Dès lors, il y a lieu de statuer sur les demandes de la société Prioris.



Sur la demande en paiement



Le contrat de location avec option d'achat litigieux a été contracté par voie dématérialisée.



La société Prioris verse aux débats le contrat de location avec option d'achat sur support 'papier' comportant les signatures électroniques de Mme [N] épouse [S] et de M. [S], ainsi qu'un document intitulé 'Convention sur la preuve associée à l'offre de contrat de location avec option d'achat, conditions générales d'utilisation du service de souscription sur support dématérialisé' comportant la signature électronique des locataires, qui énonce les modalités et le déroulement des opérations de conclusion du contrat par voie dématéralisée, et rappelant que la signature électronique est un procédé technique visant à donner aux contrats sur support électronique la même valeur probante qu'aux contrats formalisés sur support 'papier', et que ce procédé permet d'authentifier le signataire, de recueillir son consentement et d'assurer durablement la conservation du document signé dans son intégrité et de manière inaltérable.



Il sera tout d'abord constaté que Mme [N] épouse [S], défaillante en première instance, ne contestait pas avoir signé le contrat, et c'est à tort que le premier juge a soulevé l'absence de fiabilité de la signature électronique de cette dernière, alors que l'intéressée ne l'invoquait pas et ne démontrait pas ce fait.



En outre, l'article 1 de la Convention intitulée 'convention sur la preuve associée à l'offre de contrat de location avec option d'achat, conditions générales d'utilisation du service de souscription sur support dématérialisé' dispose que 'conformément à l'article 1316-1 du code civil, les parties reconnaissent aux documents électroniques signés la qualité de document original et les admettent comme preuve, au même titre que les document établis sur un support papier'.



Aux termes de l'article 3 'Force probante des documents électroniques signés', il est prévu :



' Les parties conviennent et reconnaissent expressément que les documents sur support électronique signés selon le procédé décrit ci-dessus constituent les originaux des documents ; qu'il sont établis et conservés dans des conditions l'intégrité ; qu'ils sont parfaitement valables entre elles et constituent une preuve littérale au sens des article 1364 et suivant du code civil.
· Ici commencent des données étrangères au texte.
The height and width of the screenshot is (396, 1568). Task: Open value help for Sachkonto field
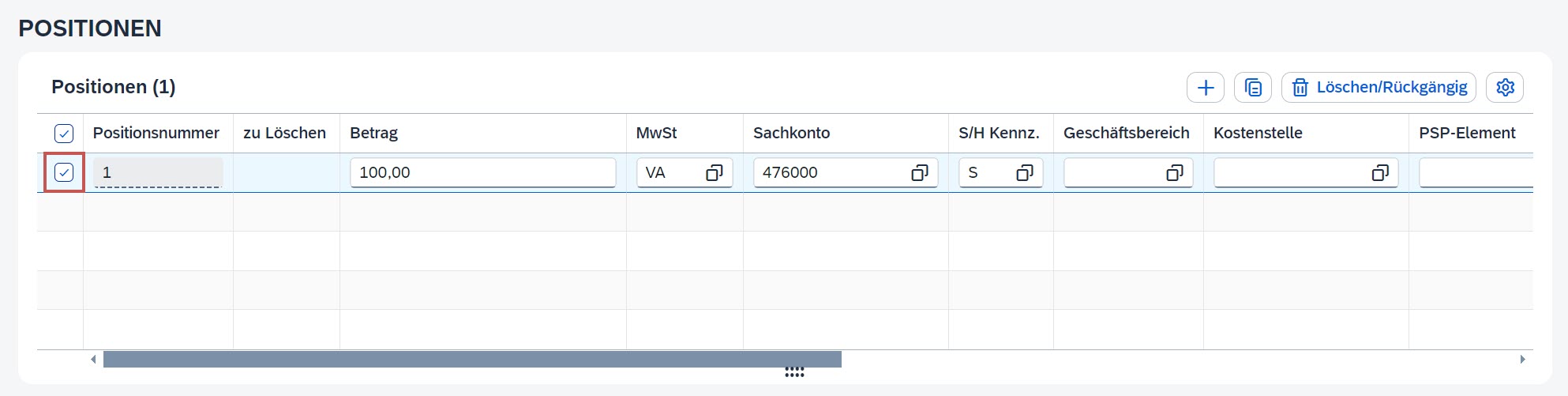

A cet égard , les parties s'engagent à ne pas contester la recevabilité, l'inopposabilité ou la force probante des éléments contenus dans les documents électroniques signés, sur le fondement de leur seule nature électronique. En conséquence, les documents électroniques visés par les présentes conventions valent preuve de leur contenu, de l'identité du ou des signataires, des conséquence de droit ou de fait qui découlent de chaque document électronique signé'.

Pour les besoin de la gestion ultérieure du présent contrat, dans tous les cas où la consultation électronique ne sera pas possible, il est admis par les parties qu'elles pourront établir des copies sur support papier dénommées 'extraits conventionnels' corespondant à la reproduction littérale de l'original du contrat tel qu'il pourra être visualisé sur l'espace client dédié. Ces copies pourront être utilisées, le cas échéant comme moyen de preuve, dans les conditions admises par la jurisprudence, en l'état du droit positif'



En conséquence, la copie du contrat établie sur support papier, comportant la mention de la signature électronique de Mme [N] épouse [S] et M. [S], fait preuve du contrat, de son contenu, de l'identité des signataires et de leur consentement audit contrat, étant au surplus observé que le véhicule leur a bien été livré en exécution du contrat le 23 avril 2018, qu'il a été restitué par eux pour être vendu aux enchères publiques le 1er juillet 2019, qu'ils ont réglés des loyers, et ont transmis lors de la conclusion du contrat par voie électronique les copie de leur carte nationale d'identité qui figurent également au dossier.



En vertu de l'article L.312-40 du code de la consommation dans sa version issue de l'ordonnance n° 2016-301 du 14 mars 2016 'En cas de défaillance dans l'exécution par l'emprunteur d'un contrat de location assorti d'une promesse de vente ou d'un contrat de location-vente, le prêteur est en droit d'exiger, outre la restitution du bien et le paiement des loyers échus et non réglés, une indemnité qui, dépendant de la durée restant à courir du contrat et sans préjudice de l'application de l'article 1231-5 du code civil, est fixée suivant un barème déterminé par décret.'



Dans ce cadre, le juge dispose d'un pouvoir souverain d'appréciation pour déterminer nonobstant les modalités de fixation initiale de l'indemnité de résiliation, assimilable à une clause pénale, si en se plaçant au moment où il statue, celle-ci a un montant manifestement excessif.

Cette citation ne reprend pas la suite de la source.